Highly honed silver
Paul Saitowitz
At a small workbench with her blowtorch’s blue flame mercilessly
turning a sturdy, chord-like piece of raw silver into putty, Shirley
Price performs her version of alchemy.
But instead of turning lead into gold, she turns raw, jagged
metals into twisty works of wearable art. Then she takes the scraps
and turns those into art.
Between the sinewy silver, she inserts ovular stones, sometimes
more than 2 inches long, to punctuate the appearance and create
necklaces, rings and earrings.
“I use every single bit of silver that I can,” she said. “There is
always some use for every little bit.”
Price began silversmith work a decade ago, when she took a class
at the Irvine Fine Arts Center, and has since studied at the
prestigious Revere Academy in San Francisco.
“I was always into crafts and was always pretty good at them, so I
gave silversmithing a try,” Price said. “I picked it up pretty fast,
and I’ve been working on it ever since.”
After learning the lost-wax technique, which involves creating
molds for jewels, she grew uninterested and decided to pursue
fabrication, which is shaping the pieces with a blowtorch.
“It’s more creative that way, and I get things to turn out exactly
the way I want them to,” she said.
Her pieces are available at museum galleries all over the country
-- including the Bowers Museum in Santa Ana.
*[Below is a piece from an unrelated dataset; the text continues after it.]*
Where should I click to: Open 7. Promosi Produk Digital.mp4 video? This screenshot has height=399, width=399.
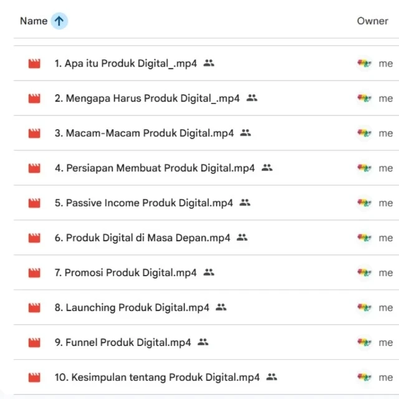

They often sell for
upwards of $500. The demand for her jewelry has gotten so high that
it has kept her up through nights getting pieces ready to ship.
“It got to the point where I had to slow down a bit because it was
getting too crazy,” she said. “I work full time and just don’t have
the time to be doing this at all hours of the night. Maybe when I
retire I’ll try to take it a step further.”
She does make pieces if people ask her, but she never takes
commissions.
“The reason I do this is because I love it,” Price said. “It’s fun
and relaxing. If I do something that someone commissions, I’m doing
what they want, and I don’t find that appealing.”
Her jewelry is more suited to galleries than jewelry stores
because of its semiprecious stones and the artistry in her
manipulation of the silver.
“What I do is called bridge jewelry, which is in between fine
jewelry and costume,” she said.
Price treks through the desert once a year to a gem show in
Tucson, Ariz., to pick up stones from around the globe to weave into
the silver.
A world traveler, her stops in Africa and Indonesia have been a
big influence on her jewelry.
“The best silversmiths in the world are in Indonesia,” she said.
“It’s amazing to watch them use the most primitive tools to make the
tiniest pieces. Although I had already started silversmithing when I
first went there, their culture and artistry has rubbed off on my
work.”
Price will display about 90 pieces at the 39th annual Artistic
License Fair Oct. 29 and 30 at Estancia Park in Costa Mesa.